There were moments when I wondered if it would have been easier for him to simply admit that he hated me, to shout at me and express his anger openly, rather than subjecting me to the silent treatment that left me feeling invisible and insignificant.
But despite the pain and heartache, I couldn’t bring myself to leave the marriage. My grandmother’s wishes weighed heavily on my mind, and I couldn’t bear the thought of disappointing her by abandoning the man I had to marry.
And somewhere along the way, amidst the turmoil and uncertainty, I had developed feelings for Zeke, however misguided they may have been.
He was the only person I had ever truly loved, and even though our marriage was far from perfect, I couldn’t imagine my life without him.
So I remained by his side, hoping against hope that someday he would see me for who I truly was, and that we could find a way to bridge the chasm that separated us.
But as I thought of my family, of my children who depended on me for support and guidance, a sense of determination welled up within me. I knew that I had to bring down those who had wronged me, who had exploited my trust and manipulated my life for their own gain.
Gabriel was the next on my list. I couldn’t afford to delay any longer. It was time to take a stand, to fight back.
I sighed and closed my eyes, allowing sleep take me.
Zeke’s POV
“I didn’t know Mr Reid had the time to be here.” Chris remarked, his tone laced with a hint of smugness.
I clenched my jaw, struggling to maintain my composure in the face of his arrogance. “It’s Reid Hospital. So it’s normal for me to be here.” I retorted, my voice tight with restrained anger.
Chris’s response was dismissive, his confidence unwavering. “Is it? The owner of the hospital being here at such an odd hour is definitely not normal.” He countered, his tone dripping with sarcasm.
I fought the urge to lash out. “There’s nothing off about that.” I replied evenly, though my fists clenched at my sides in frustration.
“By the way, who’s Kamille to you?” I inquired.
“Oh Miss Kamille? It is not about who she is, but a matter of who she will be.” He replied, his voice filled with a confidence that grated against me like sandpaper.

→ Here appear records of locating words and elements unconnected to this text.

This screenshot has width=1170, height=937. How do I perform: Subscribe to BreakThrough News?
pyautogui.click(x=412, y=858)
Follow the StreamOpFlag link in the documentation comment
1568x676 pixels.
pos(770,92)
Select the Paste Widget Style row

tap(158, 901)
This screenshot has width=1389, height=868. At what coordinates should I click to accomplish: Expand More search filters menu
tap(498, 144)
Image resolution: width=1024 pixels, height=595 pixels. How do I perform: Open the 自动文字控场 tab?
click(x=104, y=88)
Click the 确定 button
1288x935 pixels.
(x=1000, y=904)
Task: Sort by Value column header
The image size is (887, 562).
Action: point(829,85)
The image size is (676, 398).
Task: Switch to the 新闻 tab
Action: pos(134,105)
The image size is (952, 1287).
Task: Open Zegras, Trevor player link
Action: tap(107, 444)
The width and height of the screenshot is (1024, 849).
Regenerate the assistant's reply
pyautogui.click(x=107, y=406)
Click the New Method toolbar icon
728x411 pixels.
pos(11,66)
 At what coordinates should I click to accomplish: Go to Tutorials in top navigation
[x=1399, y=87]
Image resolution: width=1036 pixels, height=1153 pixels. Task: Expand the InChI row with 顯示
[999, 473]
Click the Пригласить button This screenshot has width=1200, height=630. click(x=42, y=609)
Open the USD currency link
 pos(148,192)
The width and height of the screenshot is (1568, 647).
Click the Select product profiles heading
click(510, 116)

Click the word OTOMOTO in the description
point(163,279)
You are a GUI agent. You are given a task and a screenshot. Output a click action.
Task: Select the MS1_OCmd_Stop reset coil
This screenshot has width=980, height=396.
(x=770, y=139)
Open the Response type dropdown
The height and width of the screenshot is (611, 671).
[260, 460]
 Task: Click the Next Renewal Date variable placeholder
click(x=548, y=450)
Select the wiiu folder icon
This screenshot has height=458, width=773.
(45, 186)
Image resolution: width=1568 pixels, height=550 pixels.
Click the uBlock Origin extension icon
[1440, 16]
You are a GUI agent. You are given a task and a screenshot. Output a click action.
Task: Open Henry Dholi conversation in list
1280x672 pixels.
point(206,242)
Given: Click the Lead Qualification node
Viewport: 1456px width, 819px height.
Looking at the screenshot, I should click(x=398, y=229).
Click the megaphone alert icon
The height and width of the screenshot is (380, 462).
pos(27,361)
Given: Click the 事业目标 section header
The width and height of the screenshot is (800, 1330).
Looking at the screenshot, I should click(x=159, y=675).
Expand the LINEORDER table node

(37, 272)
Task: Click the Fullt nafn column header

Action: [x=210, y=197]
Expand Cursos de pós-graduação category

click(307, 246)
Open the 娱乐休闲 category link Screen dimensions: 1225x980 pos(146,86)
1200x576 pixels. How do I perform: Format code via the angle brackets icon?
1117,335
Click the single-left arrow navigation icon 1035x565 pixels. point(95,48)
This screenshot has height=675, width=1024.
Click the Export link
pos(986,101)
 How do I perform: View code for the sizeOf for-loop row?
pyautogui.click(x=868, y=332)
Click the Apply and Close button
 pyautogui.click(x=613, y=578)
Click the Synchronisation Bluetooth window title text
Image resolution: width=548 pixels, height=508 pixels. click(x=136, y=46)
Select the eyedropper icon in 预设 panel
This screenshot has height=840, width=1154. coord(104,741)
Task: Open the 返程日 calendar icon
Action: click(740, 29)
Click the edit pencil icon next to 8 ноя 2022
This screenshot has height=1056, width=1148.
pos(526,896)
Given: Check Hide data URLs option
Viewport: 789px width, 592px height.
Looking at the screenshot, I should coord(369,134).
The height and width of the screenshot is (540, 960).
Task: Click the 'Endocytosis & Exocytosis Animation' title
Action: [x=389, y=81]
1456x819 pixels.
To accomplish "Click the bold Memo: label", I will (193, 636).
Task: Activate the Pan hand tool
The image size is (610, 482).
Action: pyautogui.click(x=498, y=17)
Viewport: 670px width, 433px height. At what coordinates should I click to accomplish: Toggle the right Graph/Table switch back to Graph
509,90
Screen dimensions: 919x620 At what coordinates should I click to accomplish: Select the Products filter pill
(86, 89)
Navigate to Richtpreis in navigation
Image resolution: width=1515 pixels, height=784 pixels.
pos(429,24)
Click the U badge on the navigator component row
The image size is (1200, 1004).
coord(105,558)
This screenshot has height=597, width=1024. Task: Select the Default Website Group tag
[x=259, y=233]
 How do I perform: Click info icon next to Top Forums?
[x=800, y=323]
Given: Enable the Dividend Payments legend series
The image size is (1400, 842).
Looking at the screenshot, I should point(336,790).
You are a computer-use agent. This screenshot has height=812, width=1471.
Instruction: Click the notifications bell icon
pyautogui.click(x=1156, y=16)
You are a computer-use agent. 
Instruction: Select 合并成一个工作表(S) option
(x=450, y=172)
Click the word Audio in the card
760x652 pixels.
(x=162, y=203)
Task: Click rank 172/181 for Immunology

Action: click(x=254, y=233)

I felt my blood boil at his audacious question, my hand clenching involuntarily at my side. How dare he pry into Kamille’s personal life with such casual disregard?
Before I could stop myself, the words tumbled out of my mouth, each one dripping with venom. “Kamille is my wife.” I declared.
Chris’s response was swift and cutting, his words like a dagger through the heart. “Ex-wife, I presume.” He retorted, a triumphant gleam in his eyes.
I felt as if the ground had been pulled out from beneath me, a sense of disbelief washing over me at his words. Kamille would never mention her divorce to anyone.
Or did she? Just how close was she to Chris?
But there was no time to dwell on my own shock and confusion. Chris’s triumphant smirk only served to fuel my anger, sending a surge of adrenaline coursing through me like wildfire.
With a piercing glare, I locked eyes with Chris, my voice cold and controlled. “About the property, why that location?” I demanded, my tone brooking no argument.
Chris’s response was as flippant as ever, his confidence unwavering in the face of my interrogation. “I already told you Mr Reid, it’s close to the school. And I’d like to make the school bigger and more convenient.” He replied, his tone smug and self-assured.
I stared at him, my gaze unwavering as I assessed his every move. There definitely is something sinister about this son of a bitch.